Essa posição do Senado reforçou uma percepção equivocada sobre o tema: a de que o STF teria afastado a tese do marco temporal e que essa seria uma grande vitória para os povos indígenas, para a proteção ambiental e para a promoção de direitos humanos no Brasil.
Por João Paulo Dorini – de Brasília
Mesmo finalizado o julgamento do marco temporal para a demarcação de terras indígenas pelo STF, na última quarta-feira, o debate não terminou. No mesmo dia, o Senado aprovou um projeto de lei que institui o marco temporal, em verdadeira queda de braço com o STF.
Essa posição do Senado reforçou uma percepção equivocada sobre o tema: a de que o STF teria afastado a tese do marco temporal e que essa seria uma grande vitória para os povos indígenas, para a proteção ambiental e para a promoção de direitos humanos no Brasil.
De fato, na tese aprovada pelo STF, aquela que servirá para julgar todos os casos de demarcação de terras indígenas em razão da repercussão geral, há a expressa menção de que “A proteção constitucional aos direitos originários sobre as terras que tradicionalmente ocupam independe da existência de um marco temporal em 5 de outubro de 1988 ou da configuração do renitente esbulho, como conflito físico ou controvérsia judicial persistente, à data da promulgação da Constituição”.
Nos pontos seguintes, contudo, a tese aprovada pelo STF reconhece todos os efeitos jurídicos que seriam reconhecidos caso o marco temporal fosse aprovado.
O regime constitucional de proteção das terras indígenas, baseado na nulidade e extinção de todos os atos que tenham por objeto a ocupação, o domínio e a posse dessas terras, só se aplica aos casos em que as terras estivessem ocupadas ou em litígio na data da promulgação da Constituição. O nome disso é “marco temporal”.
Proteção das terras indígenas
Quanto às terras que não estavam ocupadas ou em litígio em 5 de outubro de 1988, o “marco temporal” para a validade do regime constitucional de proteção das terras indígenas, o STF inventou um procedimento no qual se indeniza previamente benfeitorias necessárias e úteis e que também indeniza terra nua com possibilidade de direito de retenção até o pagamento do valor incontroverso.

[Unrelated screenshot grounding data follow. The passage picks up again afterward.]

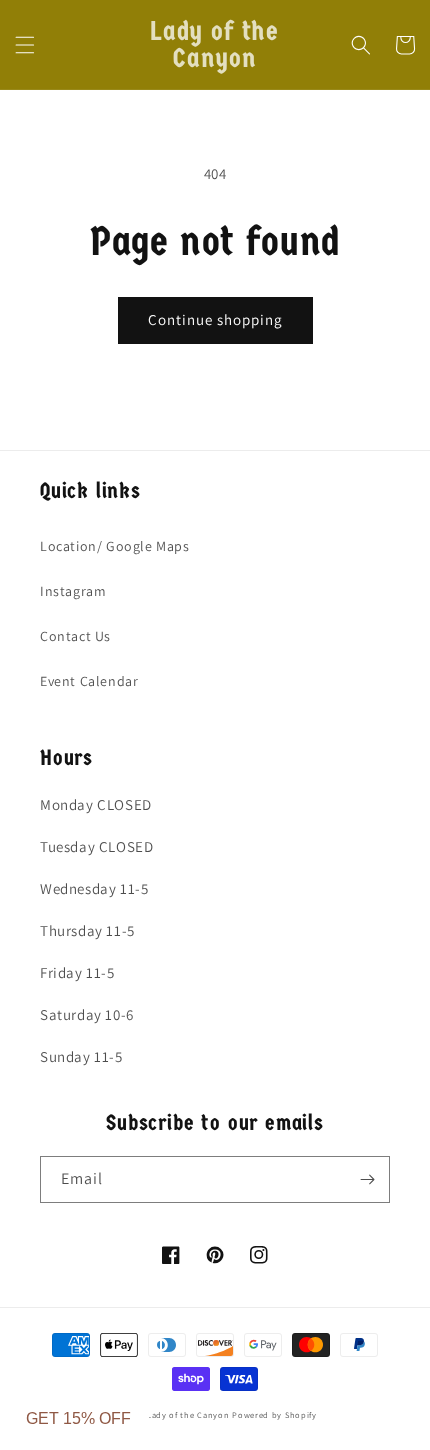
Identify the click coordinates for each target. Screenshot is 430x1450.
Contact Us (75, 636)
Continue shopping (215, 319)
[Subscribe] (367, 1179)
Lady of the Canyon (189, 1414)
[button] (25, 45)
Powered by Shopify (274, 1414)
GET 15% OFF (78, 1418)
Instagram (73, 591)
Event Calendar (89, 681)
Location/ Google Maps (115, 546)
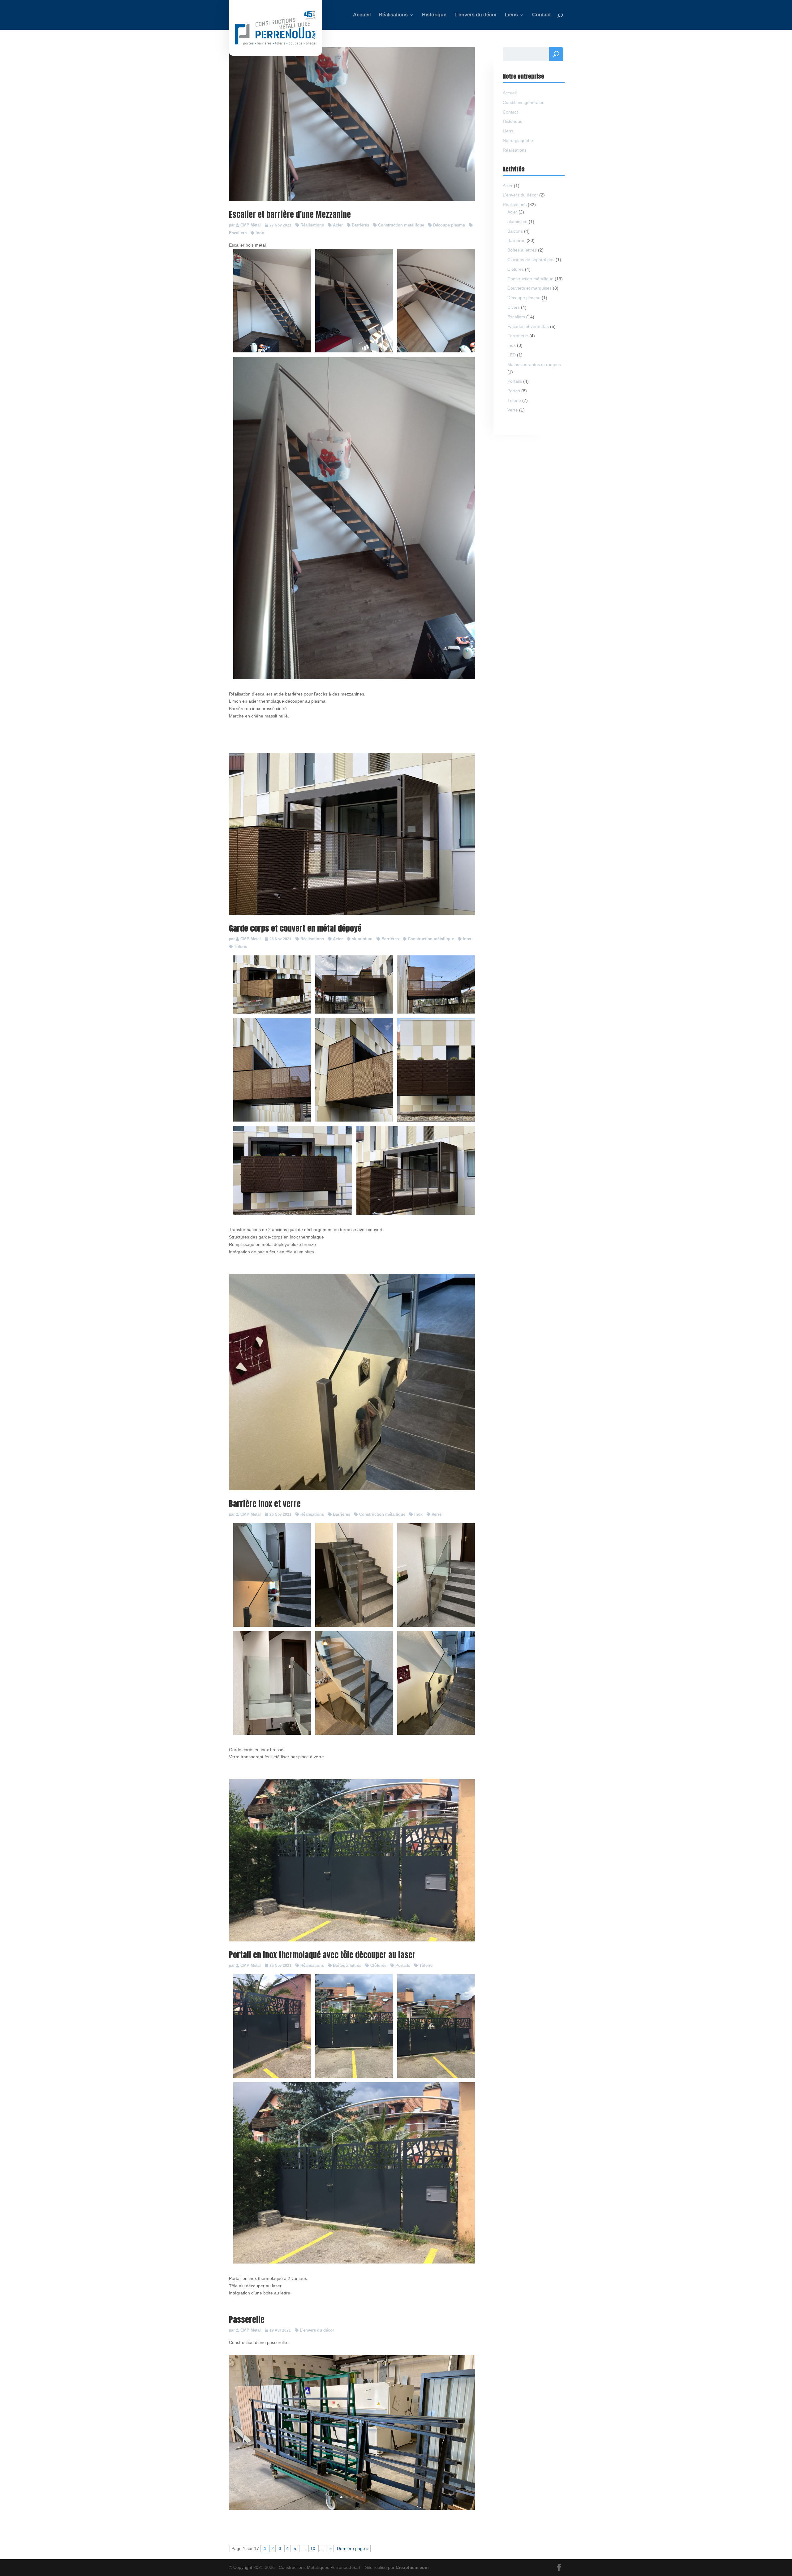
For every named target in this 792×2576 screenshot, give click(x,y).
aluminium (362, 939)
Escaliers (516, 316)
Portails (402, 1965)
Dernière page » (353, 2548)
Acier (338, 225)
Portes (513, 390)
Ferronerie (517, 335)
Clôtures (378, 1965)
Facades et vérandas (528, 326)
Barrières (360, 225)
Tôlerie (240, 946)
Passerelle (247, 2319)
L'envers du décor (317, 2330)
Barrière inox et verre (265, 1503)
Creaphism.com (412, 2567)
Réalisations (312, 225)
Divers (513, 307)
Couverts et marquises (529, 288)
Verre (436, 1514)
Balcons (515, 231)
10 (312, 2548)
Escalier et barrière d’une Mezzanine (290, 214)
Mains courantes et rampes (534, 364)
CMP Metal (250, 225)
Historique (513, 121)
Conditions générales (523, 102)
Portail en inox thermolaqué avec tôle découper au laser (322, 1955)
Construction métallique (401, 225)
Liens (508, 130)
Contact (510, 112)
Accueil (510, 92)
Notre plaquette (518, 140)
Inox (260, 232)
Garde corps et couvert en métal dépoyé (295, 928)
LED (511, 354)
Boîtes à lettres (347, 1965)
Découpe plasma (449, 225)
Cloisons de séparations (530, 259)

Esse procedimento já tem um nome no direito brasileiro e se chama “desapropriação”. Ou seja, o STF decidiu que, após o marco temporal da promulgação da Constituição, a demarcação de terras indígenas depende de desapropriação.
Essa foi exatamente a tese defendida por aqueles que clamavam a “segurança jurídica” do estabelecimento de um “marco temporal” para a demarcação de terras indígenas.
Caso o STF tivesse declarado que reconhecia o marco temporal, as consequências jurídicas seriam exatamente as mesmas da decisão que acaba de tomar. Porque, independentemente da decisão do STF, o Poder Público já poderia desapropriar as áreas que não estavam ocupadas pelos indígenas para transformá-las em áreas de proteção indígenas.
As coisas continuam a ser o que são e o que foram, ainda que se mude seu nome. A decisão do STF, ao simplesmente dizer que afasta o marco temporal, não muda seu conteúdo, já que lhe aplicou todas as mesmas consequências jurídicas que ocorreriam caso a tese fosse aprovada.
Descrever um procedimento indenizatório para que terras que não estavam ocupadas por indígenas em 1988 possam ser demarcadas não muda o fato de que ele já existe e chama desapropriação e de que já estava à disposição da União independentemente da decisão do STF. A derrota para a proteção dos direitos indígenas e promoção de direitos humanos não chama vitória só porque se lhe mudou o nome, assim como a rosa não deixa de ser uma rosa caso lhe mudem o nome.
João Paulo Dorini, é defensor público federal.